The Hardest Recovery Truth to Accept

Thank you guys for the wonderful birthday messages! How beautiful to read such sweet words from my friends.

I think sometimes God has a powerful way of reminding me, or gently nudging me, about something that He has planned for me in this life.

Maybe that’s too grandiose of thinking, but sometimes I think it’s important for me to remember why I started this blog back in 2015. It’s a lot more emotionally easy to write about current events or lighter fare than to delve into the topic of anorexia recovery, but the truth of the matter is, God allowed me to go through that living hell so that I could use that experience to help others.

But to be honest, that horrific season of my life feels so distant, almost like another lifetime. Here I am, I’m newly married, moved back to my hometown after living for over a decade in NYC, and I am free. I am no longer enslaved to an eating disorder that nearly destroyed my life.

And just because it isn’t touching my life right now, doesn’t mean that it isn’t completely tearing apart someone elses.

Just this week, I had two readers reach out, searching for information on how to help their loved one who is suffering from an eating disorder. They felt their hands were tied, and were desperate for any way to reach them, any way to help, any way to save them from themselves.

And then this morning when I was on my morning jog, I ran past a woman who was severely anorexic. And I know that’s not kind to “judge a book by its cover,” but I can spot anorexia a mile away, having been so deep in the trenches of it myself. And this woman was a textbook case, power walking like her life depended on it, dangerously emaciated and skeletal with a desperation in her eyes. And my heart broke for her.
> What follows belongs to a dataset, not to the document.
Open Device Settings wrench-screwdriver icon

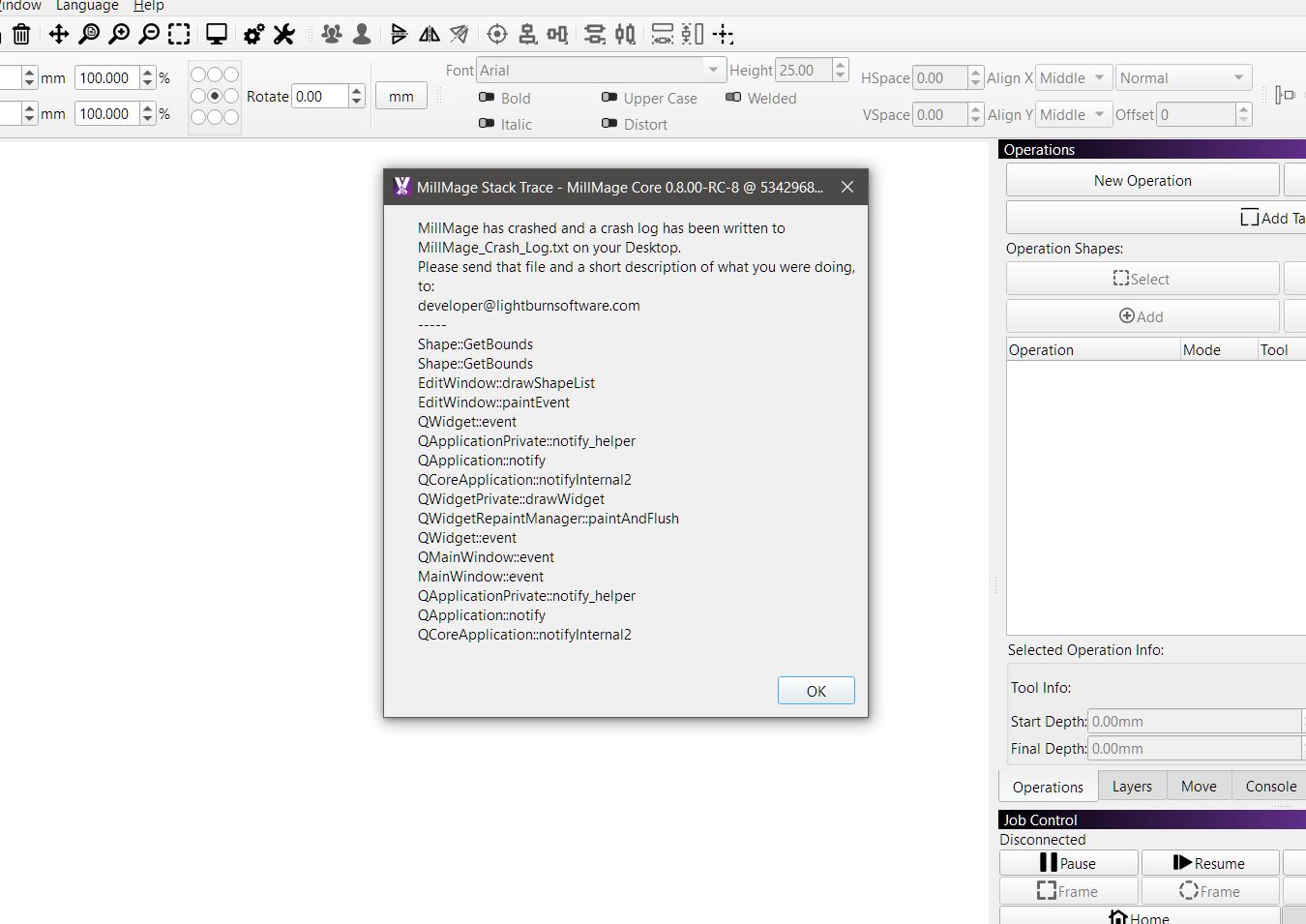(x=283, y=35)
But all of these touch points with it this week reminded me of the biggest — and hardest to accept — truth of eating disorders: no one can want recovery for her: she has to want it for herself.

That is what is so hard: loved ones can beg or plead, bribe or threaten, warm love or tough love them — they cannot recover for their loved one.

They have to do it themselves. And in order to truly recover, they have to want to recover.

For me, the only way I sincerely adopted recovery was when I accepted Jesus’ forgiveness and love. And I know that sounds so crazy…accept His forgiveness? But the truth of the matter was that I was carrying around so much guilt and shame about all the deception and manipulation in my life from the eating disorder, that I believed I was disqualified from His love, His forgiveness, His grace. I felt I didn’t deserve it.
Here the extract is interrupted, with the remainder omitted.